# Passage
• • •

Some people in the room, me among them, thought we are devoting, though understandably, too much attention to fear, risk, failure, regulation, and control. Some believe — in the end, most, I hope — that innovation and creation and invention are the real cures and the real means for growth and I hope we concentrate on them. WEF head Klaus Schwab does address the theme in his closing: “entrepreneurship in the global public interest.”
There’s more, of course. Now we’re getting to the point of people standing up to say we’ve forgotten their issue. That could go on forever.
I’ll write later about my own group on the future of the internet and about impressions of Dubai.
I’m in the Emirates lounge getting ready to fly to Dubai for a World Economic Forum (Davos) meeting of the Global Agenda Councils. I’m on the one devoted to the future of the internet, which is humbling. (Full disclosure: The travel expenses are paid by the airline and the government of Dubai.) I’ll report from there as wifi allows.

• • •

# Entries shown
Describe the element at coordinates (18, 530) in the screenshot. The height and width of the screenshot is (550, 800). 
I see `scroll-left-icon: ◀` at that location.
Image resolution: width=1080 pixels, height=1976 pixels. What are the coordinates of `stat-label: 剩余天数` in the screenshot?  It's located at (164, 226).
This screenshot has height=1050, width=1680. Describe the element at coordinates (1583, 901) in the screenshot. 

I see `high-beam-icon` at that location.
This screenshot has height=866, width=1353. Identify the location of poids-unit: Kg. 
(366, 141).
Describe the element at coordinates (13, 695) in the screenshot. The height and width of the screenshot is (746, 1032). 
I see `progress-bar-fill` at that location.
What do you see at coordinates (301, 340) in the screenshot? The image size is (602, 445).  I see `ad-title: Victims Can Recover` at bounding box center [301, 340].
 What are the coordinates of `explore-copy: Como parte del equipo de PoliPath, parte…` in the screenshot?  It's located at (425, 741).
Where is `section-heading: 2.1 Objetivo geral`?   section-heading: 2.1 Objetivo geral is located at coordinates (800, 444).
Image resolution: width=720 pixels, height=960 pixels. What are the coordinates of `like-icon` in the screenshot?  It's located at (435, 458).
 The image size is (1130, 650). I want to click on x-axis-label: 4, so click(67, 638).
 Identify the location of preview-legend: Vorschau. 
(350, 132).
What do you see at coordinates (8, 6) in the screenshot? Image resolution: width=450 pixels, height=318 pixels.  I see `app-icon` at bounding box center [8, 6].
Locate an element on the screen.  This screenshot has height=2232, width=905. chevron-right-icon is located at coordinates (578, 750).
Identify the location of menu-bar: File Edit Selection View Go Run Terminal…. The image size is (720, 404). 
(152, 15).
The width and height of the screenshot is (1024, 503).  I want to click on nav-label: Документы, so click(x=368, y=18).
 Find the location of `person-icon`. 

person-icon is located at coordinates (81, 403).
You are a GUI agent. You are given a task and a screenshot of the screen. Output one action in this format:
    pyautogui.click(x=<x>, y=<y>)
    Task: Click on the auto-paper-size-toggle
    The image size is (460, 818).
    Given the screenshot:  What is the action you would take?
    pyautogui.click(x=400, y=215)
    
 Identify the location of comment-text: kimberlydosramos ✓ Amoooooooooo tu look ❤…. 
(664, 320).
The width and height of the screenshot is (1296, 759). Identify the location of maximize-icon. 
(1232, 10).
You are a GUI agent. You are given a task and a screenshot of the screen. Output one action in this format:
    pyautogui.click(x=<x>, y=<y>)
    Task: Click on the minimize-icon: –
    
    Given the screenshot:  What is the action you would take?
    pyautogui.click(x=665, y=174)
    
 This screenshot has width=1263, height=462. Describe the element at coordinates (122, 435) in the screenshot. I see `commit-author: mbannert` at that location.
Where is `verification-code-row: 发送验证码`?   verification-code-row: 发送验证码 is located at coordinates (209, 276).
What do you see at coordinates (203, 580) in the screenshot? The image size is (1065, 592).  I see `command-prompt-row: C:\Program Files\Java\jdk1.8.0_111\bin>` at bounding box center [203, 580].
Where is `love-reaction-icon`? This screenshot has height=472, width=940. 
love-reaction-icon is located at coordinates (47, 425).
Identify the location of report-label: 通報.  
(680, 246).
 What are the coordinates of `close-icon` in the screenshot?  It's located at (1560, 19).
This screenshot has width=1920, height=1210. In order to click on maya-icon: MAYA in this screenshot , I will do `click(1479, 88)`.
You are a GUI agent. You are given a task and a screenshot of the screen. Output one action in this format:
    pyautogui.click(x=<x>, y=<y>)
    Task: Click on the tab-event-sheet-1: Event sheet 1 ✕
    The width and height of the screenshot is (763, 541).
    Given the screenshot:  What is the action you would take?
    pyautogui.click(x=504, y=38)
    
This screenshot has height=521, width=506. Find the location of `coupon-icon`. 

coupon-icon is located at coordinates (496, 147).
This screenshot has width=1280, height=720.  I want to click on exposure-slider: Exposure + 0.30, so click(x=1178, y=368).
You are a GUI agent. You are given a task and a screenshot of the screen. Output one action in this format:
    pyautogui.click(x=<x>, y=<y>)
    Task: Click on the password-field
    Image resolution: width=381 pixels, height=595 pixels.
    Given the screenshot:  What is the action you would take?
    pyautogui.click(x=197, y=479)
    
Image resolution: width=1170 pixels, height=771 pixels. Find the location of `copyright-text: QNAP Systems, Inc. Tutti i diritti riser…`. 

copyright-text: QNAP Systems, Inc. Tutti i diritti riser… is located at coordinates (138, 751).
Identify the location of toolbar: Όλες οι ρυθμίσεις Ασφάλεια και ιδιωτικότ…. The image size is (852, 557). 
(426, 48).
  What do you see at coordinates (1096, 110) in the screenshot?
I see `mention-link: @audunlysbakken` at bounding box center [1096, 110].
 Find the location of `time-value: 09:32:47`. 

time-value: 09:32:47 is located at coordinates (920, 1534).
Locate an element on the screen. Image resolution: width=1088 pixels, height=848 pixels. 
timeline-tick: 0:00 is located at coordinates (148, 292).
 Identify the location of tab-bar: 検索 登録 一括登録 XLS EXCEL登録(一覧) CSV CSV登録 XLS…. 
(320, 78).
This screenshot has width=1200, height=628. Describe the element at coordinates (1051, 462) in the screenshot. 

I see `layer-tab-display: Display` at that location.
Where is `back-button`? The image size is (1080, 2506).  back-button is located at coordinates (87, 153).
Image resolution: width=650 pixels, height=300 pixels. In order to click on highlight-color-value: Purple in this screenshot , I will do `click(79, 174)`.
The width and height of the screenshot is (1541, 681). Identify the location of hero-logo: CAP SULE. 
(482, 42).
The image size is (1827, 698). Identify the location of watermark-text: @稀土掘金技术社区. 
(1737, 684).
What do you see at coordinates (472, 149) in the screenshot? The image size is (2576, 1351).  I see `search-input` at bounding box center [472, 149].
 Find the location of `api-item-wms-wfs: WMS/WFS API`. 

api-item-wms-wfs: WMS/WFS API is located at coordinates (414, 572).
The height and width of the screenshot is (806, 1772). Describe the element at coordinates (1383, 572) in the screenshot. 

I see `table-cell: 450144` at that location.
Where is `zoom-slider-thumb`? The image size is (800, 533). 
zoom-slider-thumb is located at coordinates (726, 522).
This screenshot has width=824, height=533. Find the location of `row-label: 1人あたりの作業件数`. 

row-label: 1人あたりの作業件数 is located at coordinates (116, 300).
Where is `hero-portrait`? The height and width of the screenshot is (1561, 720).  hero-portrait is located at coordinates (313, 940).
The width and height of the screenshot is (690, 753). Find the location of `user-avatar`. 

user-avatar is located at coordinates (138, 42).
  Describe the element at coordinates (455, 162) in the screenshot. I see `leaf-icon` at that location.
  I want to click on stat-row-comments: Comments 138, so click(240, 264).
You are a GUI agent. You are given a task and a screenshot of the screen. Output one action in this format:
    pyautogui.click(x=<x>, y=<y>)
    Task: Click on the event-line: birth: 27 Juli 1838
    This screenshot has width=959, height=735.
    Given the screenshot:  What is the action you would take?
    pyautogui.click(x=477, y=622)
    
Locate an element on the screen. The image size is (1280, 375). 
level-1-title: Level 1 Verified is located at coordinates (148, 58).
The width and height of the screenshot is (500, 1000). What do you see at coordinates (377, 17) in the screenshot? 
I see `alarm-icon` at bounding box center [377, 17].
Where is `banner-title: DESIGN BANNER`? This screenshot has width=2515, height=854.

• • •

# The problem
Render this sentence from the post about the World Economic Forum meeting in Dubai in Spanish: "I’ll write later about my own group on the future of the internet and about impressions of Dubai."

# Task answer
Escribiré más tarde sobre mi propio grupo dedicado al futuro de internet y sobre impresiones de Dubái.